SkyReels-V4：多模态视频-音频生成、修复与编辑模型

摘要

SkyReels V4是一款统一的多模态视频基础模型，具备视频音频联合生成、修复与编辑能力。该模型采用双流多模态扩散Transformer（MMDiT）架构，其中一支流合成视频，另一支流生成时序对齐的音频，同时共享基于多模态大语言模型（MMLM）的强效文本编码器。SkyReels V4支持丰富的多模态指令输入，包括文本、图像、视频片段、掩码和音频参考。通过将MMLM的多模态指令跟随能力与视频分支MMDiT的上下文学习相结合，模型能在复杂条件约束下注入细粒度视觉引导，而音频分支MMDiT可同步利用音频参考指导声音生成。在视频侧，我们采用通道拼接方案，将图像转视频、视频延展、视频编辑等多样化修复类任务统一至单一接口，并通过多模态提示自然扩展至视觉参考的修复与编辑。SkyReels V4最高支持1080p分辨率、32帧/秒、15秒时长，能实现高保真、多镜头、电影级画质的音画同步视频生成。
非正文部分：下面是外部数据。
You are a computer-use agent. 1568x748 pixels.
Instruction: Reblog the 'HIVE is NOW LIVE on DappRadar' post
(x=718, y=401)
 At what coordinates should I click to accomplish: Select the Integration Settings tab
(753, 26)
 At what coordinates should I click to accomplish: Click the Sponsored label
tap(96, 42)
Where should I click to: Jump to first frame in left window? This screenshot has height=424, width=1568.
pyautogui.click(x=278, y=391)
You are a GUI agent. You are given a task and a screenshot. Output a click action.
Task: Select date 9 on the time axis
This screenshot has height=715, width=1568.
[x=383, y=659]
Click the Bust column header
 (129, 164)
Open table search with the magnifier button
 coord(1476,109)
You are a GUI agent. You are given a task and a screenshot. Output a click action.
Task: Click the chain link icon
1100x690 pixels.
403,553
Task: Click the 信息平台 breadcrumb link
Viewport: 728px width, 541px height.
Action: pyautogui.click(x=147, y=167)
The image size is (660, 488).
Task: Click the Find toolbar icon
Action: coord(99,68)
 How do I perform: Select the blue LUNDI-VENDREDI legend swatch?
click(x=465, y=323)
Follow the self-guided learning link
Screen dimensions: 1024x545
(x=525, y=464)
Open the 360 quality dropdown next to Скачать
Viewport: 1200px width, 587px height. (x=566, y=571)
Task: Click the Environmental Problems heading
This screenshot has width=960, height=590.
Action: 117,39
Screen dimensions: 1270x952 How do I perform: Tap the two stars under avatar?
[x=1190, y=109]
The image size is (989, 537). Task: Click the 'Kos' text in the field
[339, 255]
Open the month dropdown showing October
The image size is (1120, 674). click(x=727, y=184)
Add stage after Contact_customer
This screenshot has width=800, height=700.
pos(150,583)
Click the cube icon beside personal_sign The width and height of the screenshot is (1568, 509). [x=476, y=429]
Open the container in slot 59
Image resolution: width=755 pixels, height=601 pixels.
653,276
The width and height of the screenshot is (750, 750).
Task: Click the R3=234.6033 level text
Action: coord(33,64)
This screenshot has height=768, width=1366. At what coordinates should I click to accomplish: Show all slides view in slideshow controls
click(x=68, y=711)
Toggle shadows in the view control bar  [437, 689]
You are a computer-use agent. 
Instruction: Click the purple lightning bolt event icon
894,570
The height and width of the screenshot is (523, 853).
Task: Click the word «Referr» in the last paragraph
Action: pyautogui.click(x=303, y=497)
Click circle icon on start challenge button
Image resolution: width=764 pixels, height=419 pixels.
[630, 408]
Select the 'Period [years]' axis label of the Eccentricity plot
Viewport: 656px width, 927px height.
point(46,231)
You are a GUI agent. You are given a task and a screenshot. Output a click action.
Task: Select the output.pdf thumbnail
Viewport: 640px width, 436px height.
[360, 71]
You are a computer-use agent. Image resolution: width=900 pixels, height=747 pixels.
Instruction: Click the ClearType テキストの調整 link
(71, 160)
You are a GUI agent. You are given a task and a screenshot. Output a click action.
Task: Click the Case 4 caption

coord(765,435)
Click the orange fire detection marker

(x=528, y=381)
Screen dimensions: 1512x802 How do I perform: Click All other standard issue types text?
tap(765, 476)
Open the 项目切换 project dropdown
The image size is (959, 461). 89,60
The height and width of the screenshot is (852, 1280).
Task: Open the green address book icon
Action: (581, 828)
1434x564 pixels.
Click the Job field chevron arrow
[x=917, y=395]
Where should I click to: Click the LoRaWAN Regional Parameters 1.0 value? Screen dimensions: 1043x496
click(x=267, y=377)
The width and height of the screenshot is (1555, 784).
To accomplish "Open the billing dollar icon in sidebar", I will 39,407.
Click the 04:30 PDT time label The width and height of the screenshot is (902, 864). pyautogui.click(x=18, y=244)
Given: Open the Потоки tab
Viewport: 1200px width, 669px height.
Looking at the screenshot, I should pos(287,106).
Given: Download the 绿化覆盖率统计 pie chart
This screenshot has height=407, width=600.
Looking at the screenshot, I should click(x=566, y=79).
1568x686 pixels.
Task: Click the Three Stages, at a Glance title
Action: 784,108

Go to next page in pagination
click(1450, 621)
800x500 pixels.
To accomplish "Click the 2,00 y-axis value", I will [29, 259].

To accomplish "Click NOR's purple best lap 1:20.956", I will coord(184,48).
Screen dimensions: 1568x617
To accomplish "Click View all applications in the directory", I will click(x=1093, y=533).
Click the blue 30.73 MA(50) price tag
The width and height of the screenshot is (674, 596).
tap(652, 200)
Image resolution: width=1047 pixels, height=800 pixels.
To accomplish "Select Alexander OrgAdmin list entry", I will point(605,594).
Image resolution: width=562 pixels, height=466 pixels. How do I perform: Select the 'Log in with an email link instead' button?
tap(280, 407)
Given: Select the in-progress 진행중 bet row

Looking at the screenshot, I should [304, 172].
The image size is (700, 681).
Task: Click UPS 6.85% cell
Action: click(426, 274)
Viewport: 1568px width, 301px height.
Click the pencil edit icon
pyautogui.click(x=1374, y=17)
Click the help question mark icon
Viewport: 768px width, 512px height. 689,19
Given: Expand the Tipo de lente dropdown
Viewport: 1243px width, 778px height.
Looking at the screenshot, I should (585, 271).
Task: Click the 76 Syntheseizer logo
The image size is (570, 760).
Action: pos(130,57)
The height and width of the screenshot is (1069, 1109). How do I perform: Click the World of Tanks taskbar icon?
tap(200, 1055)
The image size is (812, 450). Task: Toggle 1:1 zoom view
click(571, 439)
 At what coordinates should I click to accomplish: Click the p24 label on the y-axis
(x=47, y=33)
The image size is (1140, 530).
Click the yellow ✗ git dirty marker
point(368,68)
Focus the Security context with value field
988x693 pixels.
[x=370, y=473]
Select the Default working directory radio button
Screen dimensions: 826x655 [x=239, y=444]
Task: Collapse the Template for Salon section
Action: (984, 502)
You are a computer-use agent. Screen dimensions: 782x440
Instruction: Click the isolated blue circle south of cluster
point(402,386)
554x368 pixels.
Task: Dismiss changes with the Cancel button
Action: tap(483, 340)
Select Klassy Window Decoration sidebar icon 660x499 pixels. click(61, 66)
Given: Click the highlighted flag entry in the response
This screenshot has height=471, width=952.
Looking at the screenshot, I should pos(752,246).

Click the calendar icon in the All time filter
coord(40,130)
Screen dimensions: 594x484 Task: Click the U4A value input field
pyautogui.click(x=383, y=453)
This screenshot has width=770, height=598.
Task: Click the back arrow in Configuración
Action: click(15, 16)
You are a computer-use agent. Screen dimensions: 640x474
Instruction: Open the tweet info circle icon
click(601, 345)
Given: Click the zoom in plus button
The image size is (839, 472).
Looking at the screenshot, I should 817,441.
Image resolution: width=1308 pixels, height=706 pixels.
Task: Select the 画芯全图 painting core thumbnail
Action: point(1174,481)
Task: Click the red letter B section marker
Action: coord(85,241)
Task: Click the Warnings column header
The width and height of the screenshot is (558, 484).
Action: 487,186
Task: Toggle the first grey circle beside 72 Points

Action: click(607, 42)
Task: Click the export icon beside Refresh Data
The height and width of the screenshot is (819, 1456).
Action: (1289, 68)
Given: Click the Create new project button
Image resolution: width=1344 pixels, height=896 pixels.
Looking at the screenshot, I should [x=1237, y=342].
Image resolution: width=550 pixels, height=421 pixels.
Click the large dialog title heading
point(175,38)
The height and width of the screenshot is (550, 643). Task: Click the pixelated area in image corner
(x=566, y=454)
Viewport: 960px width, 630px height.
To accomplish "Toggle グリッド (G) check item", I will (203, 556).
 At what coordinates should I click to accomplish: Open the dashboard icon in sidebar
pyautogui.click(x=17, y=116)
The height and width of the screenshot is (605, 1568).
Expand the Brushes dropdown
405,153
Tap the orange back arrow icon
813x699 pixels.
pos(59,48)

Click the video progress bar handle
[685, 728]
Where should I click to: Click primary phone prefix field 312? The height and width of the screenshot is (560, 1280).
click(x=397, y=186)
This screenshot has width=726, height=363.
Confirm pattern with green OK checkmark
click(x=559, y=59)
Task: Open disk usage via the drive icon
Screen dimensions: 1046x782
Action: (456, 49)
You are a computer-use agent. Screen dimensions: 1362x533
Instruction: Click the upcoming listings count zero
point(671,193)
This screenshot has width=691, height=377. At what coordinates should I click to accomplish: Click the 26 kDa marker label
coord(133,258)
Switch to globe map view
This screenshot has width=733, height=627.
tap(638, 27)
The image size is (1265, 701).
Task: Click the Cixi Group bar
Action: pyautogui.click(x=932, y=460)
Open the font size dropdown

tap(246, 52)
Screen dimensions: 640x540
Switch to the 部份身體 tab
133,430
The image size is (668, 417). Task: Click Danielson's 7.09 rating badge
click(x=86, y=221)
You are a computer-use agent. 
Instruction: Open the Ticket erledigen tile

为实现高分辨率长时序生成的计算可行性，我们引入高效策略：联合生成低分辨率全序列与高分辨率关键帧，再通过专用超分模型和帧插值模型处理。据我们所知，SkyReels V4是首个同时支持多模态输入、音视频联合生成、并统一处理生成/修复/编辑任务的视频基础模型，在电影级分辨率与时长下仍保持卓越的效能与质量。

English

SkyReels V4 is a unified multi modal video foundation model for joint video audio generation, inpainting, and editing. The model adopts a dual stream Multimodal Diffusion Transformer (MMDiT) architecture, where one branch synthesizes video and the other generates temporally aligned audio, while sharing a powerful text encoder based on the Multimodal Large Language Models (MMLM). SkyReels V4 accepts rich multi modal instructions, including text, images, video clips, masks, and audio references. By combining the MMLMs multi modal instruction following capability with in context learning in the video branch MMDiT, the model can inject fine grained visual guidance under complex conditioning, while the audio branch MMDiT simultaneously leverages audio references to guide sound generation. On the video side, we adopt a channel concatenation formulation that unifies a wide range of inpainting style tasks, such as image to video, video extension, and video editing under a single interface, and naturally extends to vision referenced inpainting and editing via multi modal prompts. SkyReels V4 supports up to 1080p resolution, 32 FPS, and 15 second duration, enabling high fidelity, multi shot, cinema level video generation with synchronized audio. To make such high resolution, long-duration generation computationally feasible, we introduce an efficiency strategy: Joint generation of low resolution full sequences and high-resolution keyframes, followed by dedicated super-resolution and frame interpolation models. To our knowledge, SkyReels V4 is the first video foundation model that simultaneously supports multi-modal input, joint video audio generation, and a unified treatment of generation, inpainting, and editing, while maintaining strong efficiency and quality at cinematic resolutions and durations.